Impressed by the necessity of procuring stomach rest at all costs, some physicians maintain strict rectal feeding for long periods, two or three weeks in some cases. But there is an opposite extreme, and Lenhartz, influenced by the malnutrition and other evils which attend rectal feeding has discarded it. Even on the day of haemorrhage he allows 7-10 oz. of iced milk in spoonfuls, and from 2-4 beaten eggs in the 24 hours. For my part I think that strict rectal feeding for a certain time is necessary after haemorrhage and that the advantage gained, if it is not too prolonged, outweighs any possible malnutrition.

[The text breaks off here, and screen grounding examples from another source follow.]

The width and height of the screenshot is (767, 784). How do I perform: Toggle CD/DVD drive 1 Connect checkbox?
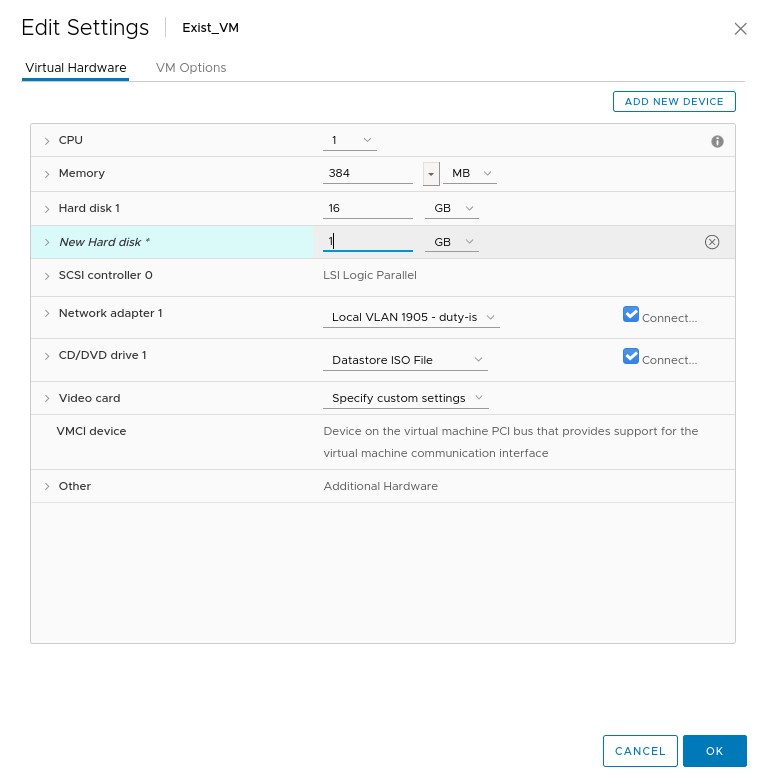point(631,356)
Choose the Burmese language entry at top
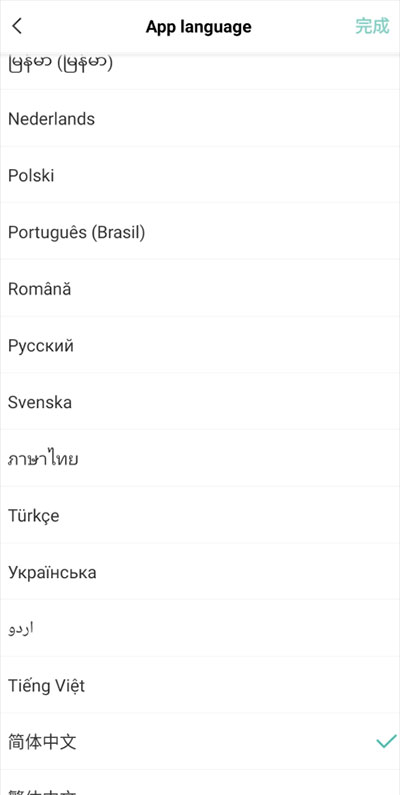The width and height of the screenshot is (400, 795). 200,71
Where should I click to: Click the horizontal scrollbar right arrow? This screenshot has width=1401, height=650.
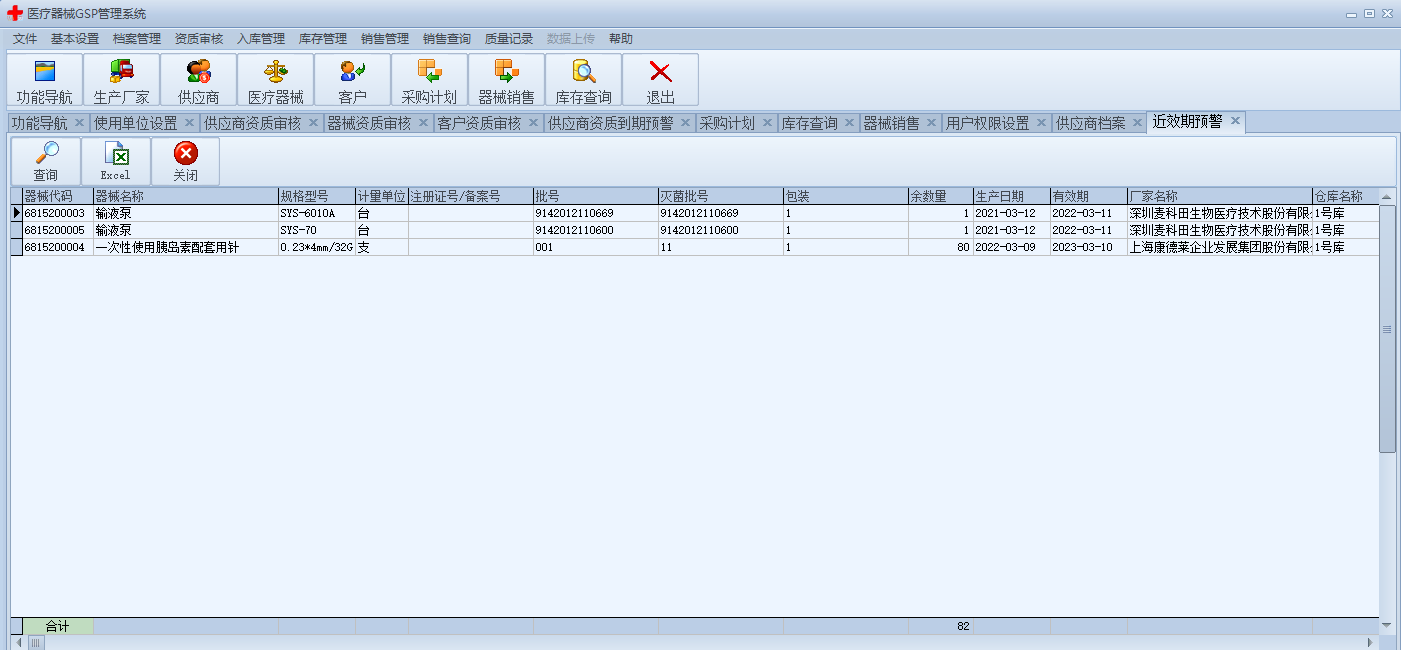click(x=1372, y=642)
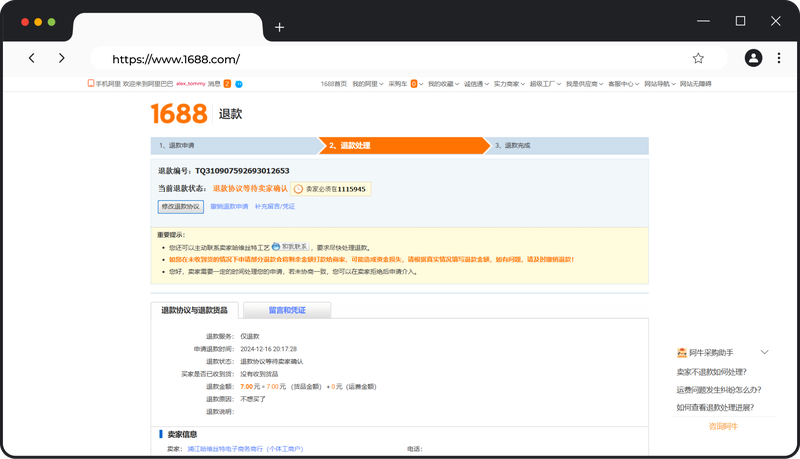Click the 咨询阿牛 link
Screen dimensions: 800x459
pos(723,426)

As regards the duration of this stage of treatment, each case must be considered on its merits, and no definite rule can be laid down. In all cases I think that at least three or four days should elapse after haemorrhage before any food or fluid can be safely given by the mouth. As a matter of fact after an interval of four clear days haemorrhage seldom recurs. During the actual occurrence of haematemesis, the rule of course must be absolute. In cases of recurring haemorrhage, this practice of allowing three or four days to elapse without food or fluid by the mouth after the last appearance of blood, necessitates in some cases a much longer period of rectal feeding than is desirable. But it is a choice of evils and for the moment stoppage of bleeding and organization of clot are more important objects than healing of the ulcer.